§ Problem to work on:
Whenever a line carries the word "trash", pull it out of the entries.

Supplied data Start Marker

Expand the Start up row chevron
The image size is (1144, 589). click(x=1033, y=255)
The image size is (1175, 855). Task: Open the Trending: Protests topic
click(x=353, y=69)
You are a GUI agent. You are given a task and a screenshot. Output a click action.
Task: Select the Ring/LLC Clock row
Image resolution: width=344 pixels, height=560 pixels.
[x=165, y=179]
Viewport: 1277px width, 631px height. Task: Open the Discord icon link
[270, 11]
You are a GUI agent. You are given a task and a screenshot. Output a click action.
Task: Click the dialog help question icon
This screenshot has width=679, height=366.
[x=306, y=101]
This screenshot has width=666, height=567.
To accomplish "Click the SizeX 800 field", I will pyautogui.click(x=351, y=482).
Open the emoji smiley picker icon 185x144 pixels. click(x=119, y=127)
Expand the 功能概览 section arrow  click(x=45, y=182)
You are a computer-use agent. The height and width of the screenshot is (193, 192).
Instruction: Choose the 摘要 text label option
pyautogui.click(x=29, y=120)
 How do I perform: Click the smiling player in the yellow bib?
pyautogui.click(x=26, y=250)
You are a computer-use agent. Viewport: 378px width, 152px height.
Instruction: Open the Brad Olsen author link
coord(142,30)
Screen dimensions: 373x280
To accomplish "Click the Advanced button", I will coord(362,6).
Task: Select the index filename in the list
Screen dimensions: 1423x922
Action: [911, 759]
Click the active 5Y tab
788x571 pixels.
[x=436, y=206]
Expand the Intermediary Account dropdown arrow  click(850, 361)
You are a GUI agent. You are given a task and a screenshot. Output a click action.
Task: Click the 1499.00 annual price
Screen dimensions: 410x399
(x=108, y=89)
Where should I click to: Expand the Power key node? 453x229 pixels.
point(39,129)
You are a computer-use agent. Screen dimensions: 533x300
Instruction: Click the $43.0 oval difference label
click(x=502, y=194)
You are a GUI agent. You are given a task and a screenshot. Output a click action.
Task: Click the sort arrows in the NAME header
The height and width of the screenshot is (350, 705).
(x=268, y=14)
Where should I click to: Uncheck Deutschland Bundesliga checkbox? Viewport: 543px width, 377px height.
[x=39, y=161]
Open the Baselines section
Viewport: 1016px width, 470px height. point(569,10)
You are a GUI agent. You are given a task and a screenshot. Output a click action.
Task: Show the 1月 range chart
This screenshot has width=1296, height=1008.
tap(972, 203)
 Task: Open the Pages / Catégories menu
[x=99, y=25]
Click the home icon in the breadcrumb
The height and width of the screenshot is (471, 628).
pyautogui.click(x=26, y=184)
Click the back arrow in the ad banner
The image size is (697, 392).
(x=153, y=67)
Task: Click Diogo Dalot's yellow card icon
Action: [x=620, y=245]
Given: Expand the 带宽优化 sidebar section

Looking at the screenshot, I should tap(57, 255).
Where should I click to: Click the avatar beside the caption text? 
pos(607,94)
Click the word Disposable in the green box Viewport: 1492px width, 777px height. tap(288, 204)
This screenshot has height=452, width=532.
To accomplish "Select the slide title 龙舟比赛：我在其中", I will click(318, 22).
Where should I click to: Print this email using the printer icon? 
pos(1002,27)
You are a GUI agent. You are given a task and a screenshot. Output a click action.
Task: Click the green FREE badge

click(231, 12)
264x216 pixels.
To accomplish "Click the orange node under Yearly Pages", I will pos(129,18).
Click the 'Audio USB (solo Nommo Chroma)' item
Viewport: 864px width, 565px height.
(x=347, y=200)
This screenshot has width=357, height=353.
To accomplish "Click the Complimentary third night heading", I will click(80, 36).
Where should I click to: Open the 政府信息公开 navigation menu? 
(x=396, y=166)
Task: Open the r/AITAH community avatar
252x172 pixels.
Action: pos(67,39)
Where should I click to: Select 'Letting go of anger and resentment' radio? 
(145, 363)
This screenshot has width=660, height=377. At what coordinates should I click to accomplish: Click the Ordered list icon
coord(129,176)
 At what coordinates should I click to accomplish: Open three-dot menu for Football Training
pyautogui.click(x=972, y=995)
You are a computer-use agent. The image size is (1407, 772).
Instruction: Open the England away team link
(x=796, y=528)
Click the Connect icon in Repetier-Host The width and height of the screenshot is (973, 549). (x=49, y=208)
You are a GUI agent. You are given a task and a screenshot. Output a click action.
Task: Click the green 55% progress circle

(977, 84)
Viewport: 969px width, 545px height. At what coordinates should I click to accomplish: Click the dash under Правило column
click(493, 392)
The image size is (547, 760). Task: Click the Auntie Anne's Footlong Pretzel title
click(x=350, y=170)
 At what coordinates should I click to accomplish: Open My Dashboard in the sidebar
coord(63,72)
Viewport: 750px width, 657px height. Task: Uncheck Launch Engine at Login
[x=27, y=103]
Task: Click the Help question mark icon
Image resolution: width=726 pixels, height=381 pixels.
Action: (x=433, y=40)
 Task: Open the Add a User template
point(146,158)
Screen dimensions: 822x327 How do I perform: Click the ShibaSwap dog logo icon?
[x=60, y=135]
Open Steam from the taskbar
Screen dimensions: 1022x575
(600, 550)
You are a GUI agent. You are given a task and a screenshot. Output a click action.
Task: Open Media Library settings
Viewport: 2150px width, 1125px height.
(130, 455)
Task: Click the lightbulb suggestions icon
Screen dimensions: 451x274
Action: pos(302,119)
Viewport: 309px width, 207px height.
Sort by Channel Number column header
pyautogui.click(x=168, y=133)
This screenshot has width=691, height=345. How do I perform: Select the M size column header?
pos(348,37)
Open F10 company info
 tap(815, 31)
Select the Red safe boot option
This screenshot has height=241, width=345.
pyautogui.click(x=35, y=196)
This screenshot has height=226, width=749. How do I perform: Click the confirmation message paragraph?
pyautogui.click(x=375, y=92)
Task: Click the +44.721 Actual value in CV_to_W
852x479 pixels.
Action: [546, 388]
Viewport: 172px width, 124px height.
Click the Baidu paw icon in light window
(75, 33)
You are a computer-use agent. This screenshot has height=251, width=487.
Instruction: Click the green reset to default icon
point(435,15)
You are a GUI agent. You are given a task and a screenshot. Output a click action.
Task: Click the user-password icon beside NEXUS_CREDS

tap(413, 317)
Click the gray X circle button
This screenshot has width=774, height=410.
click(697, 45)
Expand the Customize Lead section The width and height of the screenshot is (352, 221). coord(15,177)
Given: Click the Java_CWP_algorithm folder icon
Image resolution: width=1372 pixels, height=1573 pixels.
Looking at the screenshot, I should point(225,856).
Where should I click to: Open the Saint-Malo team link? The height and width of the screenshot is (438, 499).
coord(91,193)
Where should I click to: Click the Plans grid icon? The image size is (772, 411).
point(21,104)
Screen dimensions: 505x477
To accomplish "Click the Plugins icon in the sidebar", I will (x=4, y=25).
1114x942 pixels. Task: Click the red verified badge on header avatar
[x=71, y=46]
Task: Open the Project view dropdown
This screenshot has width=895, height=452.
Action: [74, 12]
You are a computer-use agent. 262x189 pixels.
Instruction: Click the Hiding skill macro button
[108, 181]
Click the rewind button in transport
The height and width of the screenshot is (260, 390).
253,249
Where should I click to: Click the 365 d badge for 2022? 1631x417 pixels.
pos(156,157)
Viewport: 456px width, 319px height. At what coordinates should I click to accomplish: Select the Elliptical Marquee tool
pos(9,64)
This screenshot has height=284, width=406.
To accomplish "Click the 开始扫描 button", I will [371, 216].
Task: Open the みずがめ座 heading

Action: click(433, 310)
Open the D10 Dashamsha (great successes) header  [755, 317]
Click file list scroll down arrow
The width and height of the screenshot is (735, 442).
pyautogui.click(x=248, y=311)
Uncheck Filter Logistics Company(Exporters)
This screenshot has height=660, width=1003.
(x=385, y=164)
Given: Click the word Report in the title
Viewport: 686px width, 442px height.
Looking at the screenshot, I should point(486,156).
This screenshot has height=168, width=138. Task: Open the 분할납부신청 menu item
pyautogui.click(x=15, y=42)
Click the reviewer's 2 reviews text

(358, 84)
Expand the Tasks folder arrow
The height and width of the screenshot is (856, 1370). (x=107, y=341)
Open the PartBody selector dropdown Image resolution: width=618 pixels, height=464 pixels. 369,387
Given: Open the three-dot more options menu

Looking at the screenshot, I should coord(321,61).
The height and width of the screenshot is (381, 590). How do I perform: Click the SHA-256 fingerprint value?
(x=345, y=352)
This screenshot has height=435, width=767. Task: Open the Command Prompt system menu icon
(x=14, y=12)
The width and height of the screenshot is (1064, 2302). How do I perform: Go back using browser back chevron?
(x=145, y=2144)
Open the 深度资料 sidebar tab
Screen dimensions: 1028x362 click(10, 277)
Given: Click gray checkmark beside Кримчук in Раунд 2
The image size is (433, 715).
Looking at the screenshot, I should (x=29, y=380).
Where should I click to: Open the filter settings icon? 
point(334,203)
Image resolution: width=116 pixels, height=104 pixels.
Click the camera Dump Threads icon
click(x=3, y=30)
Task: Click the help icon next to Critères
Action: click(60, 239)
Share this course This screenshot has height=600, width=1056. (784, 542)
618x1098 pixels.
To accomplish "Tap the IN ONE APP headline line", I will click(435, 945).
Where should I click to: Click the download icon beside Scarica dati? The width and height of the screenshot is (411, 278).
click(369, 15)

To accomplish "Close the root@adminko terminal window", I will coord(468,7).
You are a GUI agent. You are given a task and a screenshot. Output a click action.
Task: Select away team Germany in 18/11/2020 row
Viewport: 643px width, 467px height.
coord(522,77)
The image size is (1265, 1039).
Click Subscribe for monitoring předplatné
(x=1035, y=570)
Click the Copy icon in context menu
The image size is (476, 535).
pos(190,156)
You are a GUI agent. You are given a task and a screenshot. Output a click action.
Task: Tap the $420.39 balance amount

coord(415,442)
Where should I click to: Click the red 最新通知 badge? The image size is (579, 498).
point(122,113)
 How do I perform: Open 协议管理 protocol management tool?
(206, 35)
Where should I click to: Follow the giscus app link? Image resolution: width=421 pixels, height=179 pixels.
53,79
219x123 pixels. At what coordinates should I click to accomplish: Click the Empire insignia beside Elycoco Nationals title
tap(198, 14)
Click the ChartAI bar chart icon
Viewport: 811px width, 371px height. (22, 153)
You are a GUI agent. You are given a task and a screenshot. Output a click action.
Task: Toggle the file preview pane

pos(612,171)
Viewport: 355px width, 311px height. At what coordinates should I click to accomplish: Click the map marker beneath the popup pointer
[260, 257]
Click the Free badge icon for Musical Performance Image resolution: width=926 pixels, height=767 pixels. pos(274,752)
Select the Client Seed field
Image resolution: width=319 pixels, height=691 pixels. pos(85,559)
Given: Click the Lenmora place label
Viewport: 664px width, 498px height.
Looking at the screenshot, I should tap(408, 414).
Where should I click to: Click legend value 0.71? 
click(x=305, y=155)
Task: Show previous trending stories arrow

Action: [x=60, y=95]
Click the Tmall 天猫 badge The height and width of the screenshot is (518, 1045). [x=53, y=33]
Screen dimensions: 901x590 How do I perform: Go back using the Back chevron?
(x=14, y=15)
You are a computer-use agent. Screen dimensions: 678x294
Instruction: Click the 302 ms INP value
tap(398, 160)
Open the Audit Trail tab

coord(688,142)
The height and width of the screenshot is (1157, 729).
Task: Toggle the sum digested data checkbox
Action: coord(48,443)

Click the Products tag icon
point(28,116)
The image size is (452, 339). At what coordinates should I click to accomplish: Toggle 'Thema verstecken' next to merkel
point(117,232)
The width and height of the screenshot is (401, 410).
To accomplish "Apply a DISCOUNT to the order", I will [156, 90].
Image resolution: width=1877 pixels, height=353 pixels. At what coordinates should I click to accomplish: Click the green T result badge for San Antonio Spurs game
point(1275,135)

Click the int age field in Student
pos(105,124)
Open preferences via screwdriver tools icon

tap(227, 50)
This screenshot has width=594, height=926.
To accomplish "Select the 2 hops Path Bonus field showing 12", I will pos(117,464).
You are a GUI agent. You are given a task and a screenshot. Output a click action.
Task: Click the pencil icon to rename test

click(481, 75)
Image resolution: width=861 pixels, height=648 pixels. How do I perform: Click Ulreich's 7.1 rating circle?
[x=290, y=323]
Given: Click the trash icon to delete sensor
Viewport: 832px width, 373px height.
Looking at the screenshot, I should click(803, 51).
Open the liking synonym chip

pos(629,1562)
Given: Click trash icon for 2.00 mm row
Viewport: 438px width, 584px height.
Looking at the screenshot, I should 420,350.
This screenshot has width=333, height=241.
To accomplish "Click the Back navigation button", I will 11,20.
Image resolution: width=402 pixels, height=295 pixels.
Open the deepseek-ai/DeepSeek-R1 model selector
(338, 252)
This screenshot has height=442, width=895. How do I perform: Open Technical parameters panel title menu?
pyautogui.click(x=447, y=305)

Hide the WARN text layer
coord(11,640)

Supplied data End Marker

§ Answer section:
Given: Click the trash icon to delete sensor
Given: Click trash icon for 2.00 mm row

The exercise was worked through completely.